訪日外国人に受診を推奨する「ジャパン・インターナショナル・ホスピタルズ」(JIH)の第一弾として、全国で28病院が選ばれた。13病院と最多の東京都では、大学や研究センターの病院が半数超を占めるが、民間の病院なども名を連ねている。病院側が外国人患者への対応を進める背景には何があるのか―。独立行政法人地域医療機能推進機構(JCHO)が運営する東京高輪病院(港区)を取材した。【敦賀陽平】
都によると、1月1日現在、東京の在留外国人の数は48万6346人。これを国・地域別で見ると、中国が38%とトップで、次いで韓国(18%)、フィリピン、ベトナム(いずれも6%)などと続く。こうした傾向は23区全体でも変わらないが、港区に限ると、米国の割合が10ポイント以上高くなる=グラフ=。

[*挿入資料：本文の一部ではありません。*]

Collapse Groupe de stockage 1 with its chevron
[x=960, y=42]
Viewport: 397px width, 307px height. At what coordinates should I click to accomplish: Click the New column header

実数を見ても、港区在住の米国人の数は3075人と都内で最も多く、東京全体の2割近くを占める。区の担当者は「米国大使館があることや、外資系企業が多いことなどが考えられるが、理由はよく分からない」としているが、東京高輪病院では以前から、英語の通訳が必要な患者の来院が多かったという。
こうした中、同病院は2015年2月、医事課内に「国際係」を立ち上げ、英語と中国語による案内支援を始める。病院周辺にはロシアの通商代表部もあり、ロシア人の来院も多いため、その後、ロシア語に堪能な職員1人を新たに採用し、国際係は同年秋に「国際部」として独立した。
■専門部署の設置、JCHOへの移行も影響
外国人患者の支援に乗り出した理由の一つが、外国人旅行者の増加だ。観光庁が3日に発表した宿泊旅行統計調査の速報値によると、昨年の外国人の宿泊者数は4594万6560人で、現在の調査方法に変わった10年以降、過去最高を更新した。このうち、東京には939万5460人が宿泊しており、この6年間で2.1倍となっている。
東京高輪病院は、品川駅から徒歩10分という好立地にある。羽田空港までのアクセスも良いため、周辺には有名ホテルも建ち並ぶ。外国からの旅行者やビジネスマンの増加に伴い、ホテルの宿泊客の来院も多くなっている。15年2月-昨年12月に来院した外国人患者の国籍は92カ国に上り、年々、国籍の多様化が進んでいるという。
「20年の東京五輪・パラリンピックに向け、外国人のさらなる増加は避けて通れない。これまでは英語が話せる職員でしのいできたが、何か手を打たなければ持たないという話になり、専門の部署を立ち上げることになった」。医事課長を兼任する国際部の島津忠司さんはこう振り返る。